McNeil waived his Miranda rights when talking to the detective about the Caledonia murder. McNeil denied being there, however. Two days later the detective returned; this time McNeil again waived his Miranda rights but admitted being involved in the Caledonia murder along with two other men. Two days after that the detectives interviewed McNeil for a third time. This time, McNeil waived his Miranda rights and then admitted he had lied to the police in the previous interview regarding the involvement of one of the other men.
Eventually, McNeil was tried for the Caledonia murder. He moved to suppress the three statements about that incident he had given to the police on the grounds that they had violated his right to counsel because he had been represented by a lawyer at the bail hearing on the West Allis robbery. The trial court denied the motion, and McNeil was convicted and sentenced to 60 years in prison.

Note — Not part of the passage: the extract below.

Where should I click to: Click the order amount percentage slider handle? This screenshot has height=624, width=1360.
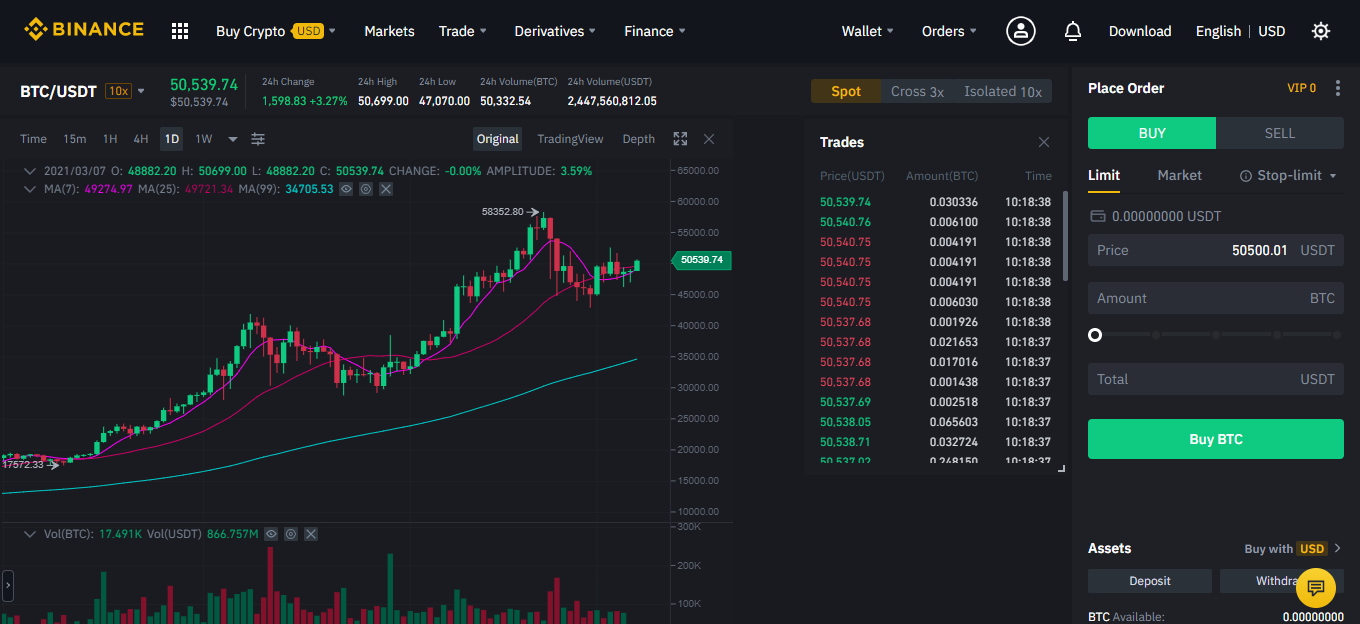pos(1095,335)
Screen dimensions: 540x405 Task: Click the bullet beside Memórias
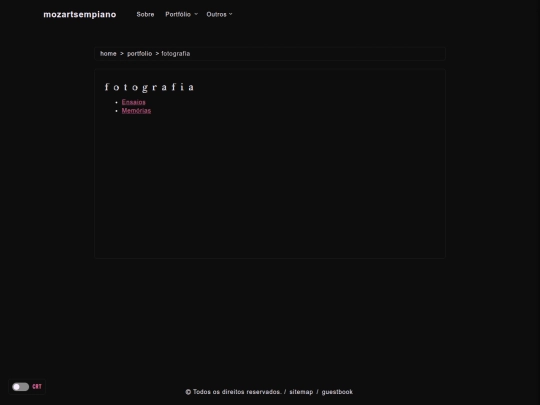pos(116,111)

McNeil appealed, arguing that the trial court should have suppressed his three statements to the police regarding the Caledonia murder. The Wisconsin Supreme Court affirmed the conviction, and the U.S. Supreme Court agreed to hear the case.
Writing for the majority, Justice Scalia agreed with the lower courts that the fact that McNeil had been represented by a lawyer at the bail hearing on the West Allis robbery charge did not give McNeil a right to counsel with respect to the Caledonia murders. The Sixth Amendment right to counsel is offense-specific, and cannot be invoked once for all future prosecutions. In Michigan v. Jackson, , the Court had held that once the Sixth Amendment right to counsel attaches, the police may not question a defendant regarding that crime. But implicit in the Jackson ruling was the fact that the protection against subsequent interrogation related only to the crime with which the defendant had been charged. Because McNeil had not been charged with the Caledonia crimes at the time of the bail hearing on the West Allis hearing, the Sixth Amendment could not have given McNeil a way to avoid police questioning about the Caledonia murder.
Although both the Sixth Amendment and the Fifth Amendment (through Miranda) involve a right to counsel, these right to counsel guard against two different risks. The Sixth Amendment preserves a defendant's right to meet the "expert adversary" of the government with an equally skilled adversary. The Miranda right to counsel, by contrast, guards against the inherently coercive nature of police interrogation and ensures that criminal suspects give statements to the police voluntarily. Thus, the Miranda right to counsel is not offense specific, for once a suspect has invoked the protections of Miranda, the police may not approach him again at all.
A criminal defendant may give up either or both of these rights, of course, but the standards for doing so are quite different. "One might be quite willing to speak to the police without counsel present concerning many matters, but not the matter under prosecution. It can be said, perhaps, that is it likely that one who has asked for counsel's assistance in defending against a prosecution would want counsel present for all custodial interrogation, even interrogation unrelated to the charge." Thus, waivers of Miranda rights are generally situation-specific and easy to accomplish, while waivers of the right to counsel for purposes of trial waive it for not only the trial but ancillary proceedings as well, and is correspondingly more difficult to effectuate.
The Court acknowledged that it might have the power to link the two waivers, but that it would be imprudent to do so. If having a lawyer for one prosecution meant that a criminal defendant could not be questioned regarding any crime at all without the lawyer's presence, "most persons in pretrial custody for serious offenses would be unapproachable by police officers suspecting them of involvement in other crimes, even though they have never expressed any unwillingness to be questioned."